Entró en la húmeda oscuridad del Templo y recorrió con las yemas de los dedos las frías esferas de que se componían las paredes, acariciando las superficies orgánicas, las cavidades y prominencias. Aquél era el lugar que le correspondía, tan parecido a como antes había sido y, sin embargo, tan distinto. Se volvió y se sentó en el trono que le habían construido, notando la curtida superficie del asiento y la elasticidad de los miembros atados, oyendo el ligero chirrido del tendón y el hueso, sus sentidos tan despiertos como nunca antes. La obra quedaría pronto culminada. Como él había llegado ya a su culminación.
Habían trabajado con ahínco para él, su jefe, su amo. Lo amaban y lo temían, como debía ser, y a partir de ese momento lo venerarían. Cerró los ojos y aspiró el aire denso y fragante que se arremolinaba en torno a él como la bruma. En otro tiempo, antes de adquirir el don de la agudeza sensorial, le habría repugnado el hedor del Templo. Ese don se lo debía a la planta; ese don, y otras muchas cosas. Ahora todo era distinto. Aquel olor era para él como un vasto paisaje, siempre cambiante, teñido de todos los colores imaginables, nítido y luminoso en un sitio, lóbrego y misterioso en otro. Aquel olor contenía montes, desfiladeros y desiertos, mares y cielos, ríos y praderas, un panorámico abanico de fragancias indescriptible mediante el lenguaje humano. En comparación, el mundo percibido con la vista resultaba monótono, desagradable, estéril.

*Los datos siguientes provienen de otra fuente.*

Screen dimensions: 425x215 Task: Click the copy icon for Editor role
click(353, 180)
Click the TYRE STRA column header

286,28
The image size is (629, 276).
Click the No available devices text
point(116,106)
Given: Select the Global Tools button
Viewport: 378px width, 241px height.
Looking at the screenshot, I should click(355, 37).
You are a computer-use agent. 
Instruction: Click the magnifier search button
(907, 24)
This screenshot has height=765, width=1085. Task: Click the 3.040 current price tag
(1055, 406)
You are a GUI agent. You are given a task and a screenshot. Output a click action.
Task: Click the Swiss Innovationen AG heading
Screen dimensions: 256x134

Saboreó su triunfo. Donde el otro había fracasado, él había salido airoso. Donde el otro había sucumbido al miedo y la incertidumbre, él había hecho acopio de fuerza y valor. El otro había sido incapaz de descubrir el defecto de la fórmula. Él no sólo había encontrado el defecto, sino que además había dado el siguiente paso y perfeccionado la extraordinaria planta y su secreto contenido. El otro había subestimado la viva necesidad de ritual y ceremonia de sus criaturas. Él no. Sólo él comprendía el sentido último.
Aquélla era la verdadera manifestación del trabajo de toda su vida, y lo atormentaba pensar que no se había dado cuenta antes. Era él, y no el otro, quien poseía la fuerza, la inteligencia y la voluntad para llevarlo a cabo. Sólo él podía depurar el mundo y guiarlo hacia su futuro.
¡El mundo! Mientras mascullaba la palabra, percibía la presión de ese mundo patético sobre él, sobre el santuario de su Templo. Ahora lo veía todo tan claro… Era un mundo superpoblado, plagado de enjambres de humanos que, como insectos, bullían sin objetivo, sin sentido y sin utilidad, agitándose en sus insignificantes y míseras vidas como los frenéticos pistones de una absurda máquina. Siempre estaban sobre él, vertiendo su basura, apareándose, reproduciéndose, muriendo, atados como esclavos a la noria de la existencia humana. Qué fácil, y qué inevitable, sería arrasarlo todo, todo, como quien abre un hormiguero de un puntapié y aplasta las larvas blanquecinas y blandas. Después vendría el Nuevo Mundo, limpio, diverso y lleno de sueños.